> _Data listing_:
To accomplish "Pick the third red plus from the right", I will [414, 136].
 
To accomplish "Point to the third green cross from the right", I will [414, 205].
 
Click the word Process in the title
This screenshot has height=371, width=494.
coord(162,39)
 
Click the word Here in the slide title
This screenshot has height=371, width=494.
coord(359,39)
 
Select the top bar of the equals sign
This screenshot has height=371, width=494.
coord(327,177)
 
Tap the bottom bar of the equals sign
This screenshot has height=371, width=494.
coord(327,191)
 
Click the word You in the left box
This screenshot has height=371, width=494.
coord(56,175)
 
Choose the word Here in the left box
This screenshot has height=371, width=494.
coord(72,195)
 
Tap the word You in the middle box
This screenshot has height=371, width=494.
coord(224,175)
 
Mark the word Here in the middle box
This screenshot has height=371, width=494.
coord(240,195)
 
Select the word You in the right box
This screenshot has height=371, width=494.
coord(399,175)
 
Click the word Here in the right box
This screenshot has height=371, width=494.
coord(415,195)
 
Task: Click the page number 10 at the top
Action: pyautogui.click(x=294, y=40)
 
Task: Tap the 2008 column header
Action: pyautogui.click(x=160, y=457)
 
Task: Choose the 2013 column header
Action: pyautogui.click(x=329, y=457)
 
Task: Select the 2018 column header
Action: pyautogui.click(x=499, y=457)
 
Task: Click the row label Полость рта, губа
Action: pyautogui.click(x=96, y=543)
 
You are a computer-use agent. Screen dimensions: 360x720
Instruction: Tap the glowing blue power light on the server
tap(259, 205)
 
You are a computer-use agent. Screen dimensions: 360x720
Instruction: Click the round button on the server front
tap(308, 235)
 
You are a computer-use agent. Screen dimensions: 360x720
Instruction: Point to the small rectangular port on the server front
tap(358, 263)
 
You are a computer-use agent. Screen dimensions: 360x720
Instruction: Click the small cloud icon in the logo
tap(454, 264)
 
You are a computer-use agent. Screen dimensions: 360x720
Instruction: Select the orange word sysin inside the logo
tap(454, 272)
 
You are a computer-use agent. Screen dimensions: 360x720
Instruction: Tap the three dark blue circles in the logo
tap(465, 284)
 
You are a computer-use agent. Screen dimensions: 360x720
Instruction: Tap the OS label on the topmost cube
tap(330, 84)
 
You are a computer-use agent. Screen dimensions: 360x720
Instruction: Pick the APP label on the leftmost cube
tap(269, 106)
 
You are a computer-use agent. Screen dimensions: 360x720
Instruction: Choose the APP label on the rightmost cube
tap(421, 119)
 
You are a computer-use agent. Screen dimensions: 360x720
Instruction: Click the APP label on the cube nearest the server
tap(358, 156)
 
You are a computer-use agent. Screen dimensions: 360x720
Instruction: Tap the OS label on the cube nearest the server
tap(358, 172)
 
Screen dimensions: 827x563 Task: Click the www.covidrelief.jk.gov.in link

> _Your instructions_: Copy all of the records above line for line, without changing anything.

> _Answer to the task_:
To accomplish "Pick the third red plus from the right", I will [414, 136].
 
To accomplish "Point to the third green cross from the right", I will [414, 205].
 
Click the word Process in the title
This screenshot has height=371, width=494.
coord(162,39)
 
Click the word Here in the slide title
This screenshot has height=371, width=494.
coord(359,39)
 
Select the top bar of the equals sign
This screenshot has height=371, width=494.
coord(327,177)
 
Tap the bottom bar of the equals sign
This screenshot has height=371, width=494.
coord(327,191)
 
Click the word You in the left box
This screenshot has height=371, width=494.
coord(56,175)
 
Choose the word Here in the left box
This screenshot has height=371, width=494.
coord(72,195)
 
Tap the word You in the middle box
This screenshot has height=371, width=494.
coord(224,175)
 
Mark the word Here in the middle box
This screenshot has height=371, width=494.
coord(240,195)
 
Select the word You in the right box
This screenshot has height=371, width=494.
coord(399,175)
 
Click the word Here in the right box
This screenshot has height=371, width=494.
coord(415,195)
 
Task: Click the page number 10 at the top
Action: pyautogui.click(x=294, y=40)
 
Task: Tap the 2008 column header
Action: pyautogui.click(x=160, y=457)
 
Task: Choose the 2013 column header
Action: pyautogui.click(x=329, y=457)
 
Task: Select the 2018 column header
Action: pyautogui.click(x=499, y=457)
 
Task: Click the row label Полость рта, губа
Action: pyautogui.click(x=96, y=543)
 
You are a computer-use agent. Screen dimensions: 360x720
Instruction: Tap the glowing blue power light on the server
tap(259, 205)
 
You are a computer-use agent. Screen dimensions: 360x720
Instruction: Click the round button on the server front
tap(308, 235)
 
You are a computer-use agent. Screen dimensions: 360x720
Instruction: Point to the small rectangular port on the server front
tap(358, 263)
 
You are a computer-use agent. Screen dimensions: 360x720
Instruction: Click the small cloud icon in the logo
tap(454, 264)
 
You are a computer-use agent. Screen dimensions: 360x720
Instruction: Select the orange word sysin inside the logo
tap(454, 272)
 
You are a computer-use agent. Screen dimensions: 360x720
Instruction: Tap the three dark blue circles in the logo
tap(465, 284)
 
You are a computer-use agent. Screen dimensions: 360x720
Instruction: Tap the OS label on the topmost cube
tap(330, 84)
 
You are a computer-use agent. Screen dimensions: 360x720
Instruction: Pick the APP label on the leftmost cube
tap(269, 106)
 
You are a computer-use agent. Screen dimensions: 360x720
Instruction: Choose the APP label on the rightmost cube
tap(421, 119)
 
You are a computer-use agent. Screen dimensions: 360x720
Instruction: Click the APP label on the cube nearest the server
tap(358, 156)
 
You are a computer-use agent. Screen dimensions: 360x720
Instruction: Tap the OS label on the cube nearest the server
tap(358, 172)
 
Screen dimensions: 827x563 Task: Click the www.covidrelief.jk.gov.in link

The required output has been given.